Là où a grandi Claudio Zuccolini, la voiture représentait plus qu’un simple moyen de locomotion: elle était synonyme de liberté. A ce jour, la passion pour les voitures n’a pas abandonné l’humoriste grison. Actuellement, ce père de famille conduit avec enthousiasme une Mercedes-AMG E 53 4MATIC+.
9 novembre 2020
2020 n’a pas été une bonne année pour les artistes. Mais l’humoriste grison Claudio Zuccolini n’a aucune raison de se plaindre, car pour Zucco, comme l’appellent ses amis, cette année n’a pas été que négative. Il a en effet remporté deux Swiss Comedy Awards, s’est produit plusieurs fois en solo à l’Opéra de Zurich et a la chance d’être également bien occupé en dehors de la scène.
Il manque quelque chose
Mais la scène manque à Claudio Zuccolini: les représentations, le public, les rires, mais aussi les trajets pour y aller. Ce quinquagénaire le fait depuis plus de dix ans dans une Mercedes-Benz de la Classe E. Il conduit entre-temps une Mercedes-AMG E 53 4MATIC+ et s’en émerveille: «Je m’en réjouis encore énormément et me dis à chaque fois «oh, quelle belle voiture» lorsqu’elle sort du portique de lavage par exemple.»
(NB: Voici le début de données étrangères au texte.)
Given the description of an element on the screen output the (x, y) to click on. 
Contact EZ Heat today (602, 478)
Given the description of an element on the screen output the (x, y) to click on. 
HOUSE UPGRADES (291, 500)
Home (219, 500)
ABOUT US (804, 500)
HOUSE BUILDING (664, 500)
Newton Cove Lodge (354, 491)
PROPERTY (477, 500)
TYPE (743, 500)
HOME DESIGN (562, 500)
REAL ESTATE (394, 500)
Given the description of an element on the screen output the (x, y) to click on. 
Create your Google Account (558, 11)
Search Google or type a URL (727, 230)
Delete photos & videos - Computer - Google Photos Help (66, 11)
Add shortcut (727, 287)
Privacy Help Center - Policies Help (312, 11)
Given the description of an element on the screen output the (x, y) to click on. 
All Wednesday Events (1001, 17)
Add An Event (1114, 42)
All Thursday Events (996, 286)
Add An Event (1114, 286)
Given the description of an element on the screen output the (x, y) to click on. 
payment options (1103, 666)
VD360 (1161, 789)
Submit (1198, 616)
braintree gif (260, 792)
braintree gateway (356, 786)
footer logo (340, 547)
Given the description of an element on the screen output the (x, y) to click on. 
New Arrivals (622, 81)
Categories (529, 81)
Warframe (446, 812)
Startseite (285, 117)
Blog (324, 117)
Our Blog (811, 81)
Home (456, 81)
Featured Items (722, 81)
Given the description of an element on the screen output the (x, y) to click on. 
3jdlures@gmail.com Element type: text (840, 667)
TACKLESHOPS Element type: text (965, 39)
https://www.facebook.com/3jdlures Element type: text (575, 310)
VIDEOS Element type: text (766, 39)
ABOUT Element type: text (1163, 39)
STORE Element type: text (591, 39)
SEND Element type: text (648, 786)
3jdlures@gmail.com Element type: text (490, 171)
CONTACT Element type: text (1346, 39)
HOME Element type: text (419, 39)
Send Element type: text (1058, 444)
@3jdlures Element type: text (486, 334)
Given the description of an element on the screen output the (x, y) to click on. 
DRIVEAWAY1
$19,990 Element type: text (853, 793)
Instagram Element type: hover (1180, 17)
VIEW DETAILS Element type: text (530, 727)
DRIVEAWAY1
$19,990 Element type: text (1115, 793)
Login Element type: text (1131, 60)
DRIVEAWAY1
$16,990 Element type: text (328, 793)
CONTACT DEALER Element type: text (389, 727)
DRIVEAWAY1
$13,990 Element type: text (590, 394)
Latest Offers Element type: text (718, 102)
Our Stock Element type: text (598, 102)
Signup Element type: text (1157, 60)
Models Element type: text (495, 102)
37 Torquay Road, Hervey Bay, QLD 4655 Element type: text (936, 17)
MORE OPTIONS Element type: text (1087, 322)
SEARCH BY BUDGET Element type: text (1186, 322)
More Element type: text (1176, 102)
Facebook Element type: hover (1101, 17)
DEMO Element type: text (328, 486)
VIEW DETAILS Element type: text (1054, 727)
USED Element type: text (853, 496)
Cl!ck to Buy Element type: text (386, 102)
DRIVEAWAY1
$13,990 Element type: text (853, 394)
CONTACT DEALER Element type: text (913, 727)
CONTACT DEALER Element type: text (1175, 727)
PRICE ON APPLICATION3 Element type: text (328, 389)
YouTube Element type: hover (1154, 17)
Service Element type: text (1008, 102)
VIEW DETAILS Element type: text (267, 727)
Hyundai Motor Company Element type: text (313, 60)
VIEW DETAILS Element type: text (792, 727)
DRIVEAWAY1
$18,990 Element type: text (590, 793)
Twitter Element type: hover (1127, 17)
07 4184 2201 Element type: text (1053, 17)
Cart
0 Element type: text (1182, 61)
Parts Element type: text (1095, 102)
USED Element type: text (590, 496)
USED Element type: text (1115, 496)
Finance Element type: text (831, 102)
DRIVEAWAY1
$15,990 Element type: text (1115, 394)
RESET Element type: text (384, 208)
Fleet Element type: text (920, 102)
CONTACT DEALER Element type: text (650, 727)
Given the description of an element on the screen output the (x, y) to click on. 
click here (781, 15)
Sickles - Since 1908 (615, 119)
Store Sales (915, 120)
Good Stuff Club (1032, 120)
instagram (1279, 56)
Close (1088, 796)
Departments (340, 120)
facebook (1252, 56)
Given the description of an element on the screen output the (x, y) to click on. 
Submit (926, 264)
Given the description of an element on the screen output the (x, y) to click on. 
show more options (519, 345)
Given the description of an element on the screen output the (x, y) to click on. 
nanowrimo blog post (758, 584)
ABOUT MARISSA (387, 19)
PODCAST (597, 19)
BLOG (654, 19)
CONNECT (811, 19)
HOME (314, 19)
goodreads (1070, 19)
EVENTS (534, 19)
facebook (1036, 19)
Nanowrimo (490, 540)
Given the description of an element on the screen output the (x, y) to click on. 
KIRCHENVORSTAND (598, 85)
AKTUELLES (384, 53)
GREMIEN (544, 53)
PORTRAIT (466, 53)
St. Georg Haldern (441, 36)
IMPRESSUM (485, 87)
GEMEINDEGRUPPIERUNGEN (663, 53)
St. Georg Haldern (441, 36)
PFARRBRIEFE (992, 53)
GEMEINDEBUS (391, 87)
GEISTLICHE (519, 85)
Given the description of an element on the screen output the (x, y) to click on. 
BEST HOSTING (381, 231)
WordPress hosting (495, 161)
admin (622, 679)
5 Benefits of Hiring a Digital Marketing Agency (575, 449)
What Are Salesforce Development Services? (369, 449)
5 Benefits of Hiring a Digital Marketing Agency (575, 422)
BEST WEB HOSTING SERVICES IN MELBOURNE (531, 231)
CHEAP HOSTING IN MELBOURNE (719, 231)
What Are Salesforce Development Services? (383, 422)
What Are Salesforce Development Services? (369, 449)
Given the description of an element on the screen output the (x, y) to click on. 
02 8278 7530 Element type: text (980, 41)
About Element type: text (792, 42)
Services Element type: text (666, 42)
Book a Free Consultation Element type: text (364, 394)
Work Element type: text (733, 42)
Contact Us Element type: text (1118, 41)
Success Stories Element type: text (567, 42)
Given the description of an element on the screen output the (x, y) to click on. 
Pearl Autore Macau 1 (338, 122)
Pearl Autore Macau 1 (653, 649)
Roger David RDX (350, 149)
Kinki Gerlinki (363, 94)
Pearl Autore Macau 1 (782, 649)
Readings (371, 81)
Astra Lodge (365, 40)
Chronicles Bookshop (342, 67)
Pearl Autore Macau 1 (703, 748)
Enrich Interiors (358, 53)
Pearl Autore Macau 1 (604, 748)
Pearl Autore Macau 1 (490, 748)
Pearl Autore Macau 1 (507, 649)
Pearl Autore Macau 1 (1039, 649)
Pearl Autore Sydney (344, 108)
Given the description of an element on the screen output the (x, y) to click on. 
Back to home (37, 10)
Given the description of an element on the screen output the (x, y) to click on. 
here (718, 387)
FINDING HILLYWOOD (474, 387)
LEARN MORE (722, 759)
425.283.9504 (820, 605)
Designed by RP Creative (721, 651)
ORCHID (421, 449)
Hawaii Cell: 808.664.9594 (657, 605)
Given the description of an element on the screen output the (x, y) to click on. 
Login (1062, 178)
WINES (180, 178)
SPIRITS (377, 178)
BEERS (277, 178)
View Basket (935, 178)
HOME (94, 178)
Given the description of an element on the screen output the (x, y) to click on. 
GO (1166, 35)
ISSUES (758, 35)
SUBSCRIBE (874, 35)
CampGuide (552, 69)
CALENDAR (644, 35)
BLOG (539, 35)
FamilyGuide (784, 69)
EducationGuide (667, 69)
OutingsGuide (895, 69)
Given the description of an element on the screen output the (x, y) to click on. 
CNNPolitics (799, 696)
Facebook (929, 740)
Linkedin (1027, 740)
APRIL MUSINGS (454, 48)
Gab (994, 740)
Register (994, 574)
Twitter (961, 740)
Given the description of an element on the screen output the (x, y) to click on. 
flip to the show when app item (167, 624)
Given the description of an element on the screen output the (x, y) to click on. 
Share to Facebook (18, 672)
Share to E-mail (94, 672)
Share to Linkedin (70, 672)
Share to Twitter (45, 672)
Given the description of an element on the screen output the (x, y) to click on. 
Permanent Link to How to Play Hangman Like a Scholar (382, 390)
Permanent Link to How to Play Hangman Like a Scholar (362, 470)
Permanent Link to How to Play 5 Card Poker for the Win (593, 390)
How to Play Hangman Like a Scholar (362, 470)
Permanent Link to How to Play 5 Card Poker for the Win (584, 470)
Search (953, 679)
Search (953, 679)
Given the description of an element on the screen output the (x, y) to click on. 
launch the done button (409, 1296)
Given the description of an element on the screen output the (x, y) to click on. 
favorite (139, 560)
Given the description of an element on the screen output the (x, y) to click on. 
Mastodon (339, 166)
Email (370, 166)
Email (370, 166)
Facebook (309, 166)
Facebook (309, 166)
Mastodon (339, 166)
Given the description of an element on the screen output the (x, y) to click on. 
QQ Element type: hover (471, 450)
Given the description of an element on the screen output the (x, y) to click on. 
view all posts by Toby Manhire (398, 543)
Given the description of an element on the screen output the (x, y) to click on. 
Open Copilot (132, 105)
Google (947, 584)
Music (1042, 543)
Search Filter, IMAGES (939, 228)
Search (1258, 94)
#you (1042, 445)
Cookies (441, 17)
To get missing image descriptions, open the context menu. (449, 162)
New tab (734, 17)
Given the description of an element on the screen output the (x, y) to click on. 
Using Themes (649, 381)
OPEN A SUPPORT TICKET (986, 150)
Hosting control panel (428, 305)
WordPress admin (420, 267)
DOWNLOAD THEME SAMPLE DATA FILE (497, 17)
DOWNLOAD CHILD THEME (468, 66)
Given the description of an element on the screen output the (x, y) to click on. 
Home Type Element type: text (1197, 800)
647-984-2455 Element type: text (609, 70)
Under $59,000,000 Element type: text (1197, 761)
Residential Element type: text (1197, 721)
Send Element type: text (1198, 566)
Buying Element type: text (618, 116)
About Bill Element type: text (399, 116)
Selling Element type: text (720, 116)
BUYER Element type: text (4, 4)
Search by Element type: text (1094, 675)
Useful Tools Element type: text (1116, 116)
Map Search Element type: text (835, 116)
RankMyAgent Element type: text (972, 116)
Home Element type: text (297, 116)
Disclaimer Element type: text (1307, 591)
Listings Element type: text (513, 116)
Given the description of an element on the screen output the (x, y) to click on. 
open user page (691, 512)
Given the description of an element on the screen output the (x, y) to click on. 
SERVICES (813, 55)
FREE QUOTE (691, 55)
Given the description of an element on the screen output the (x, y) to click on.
L’amour au deuxième regard
L’amour pour Mercedes-Benz n’est pas né au premier regard: «Avant, les Mercedes-Benz ne me disaient rien. Quand j’étais jeune, je pensais que seules les personnes qui avaient réussi conduisaient des Mercedes-Benz. Les prix dépassaient également mes possibilités financières. Ce n’est qu’avec le lancement de la Classe A que j’ai commencé à m’intéresser à Mercedes-Benz. Lorsque je suis devenu père en 2008, j’ai cherché une voiture sûre, mais qui m’offre beaucoup de plaisir à la conduite. C’est ainsi que j’en suis arrivé à la première classe E.» Et rien n’a changé depuis.
«Ici, j’ai ma tranquillité»
Claudio Zuccolini fait partie de ceux qui, enfants, se tenaient au bord de la route en faisant de grands yeux et s’extasiaient devant les belles voitures qui se rendaient de la vallée inférieure en Engadine. «A l’époque, on pouvait encore frimer avec les voitures. Aujourd’hui, ce n’est plus bien vu. Il faut une raison pour avoir une voiture.» Le Grison a de nombreuses raisons: «Je fais environ 20 000 kilomètres par an pour me rendre à mes représentations.» Il est content: «Dans la voiture, c’est un peu comme sur scène. J’y ai ma tranquillité.» Pour que le temps lui semble plus court, il aime écouter des livres audio: «J’aime que l’on me lise des livres en voiture. J’ai dû en écouter déjà plus de 200.»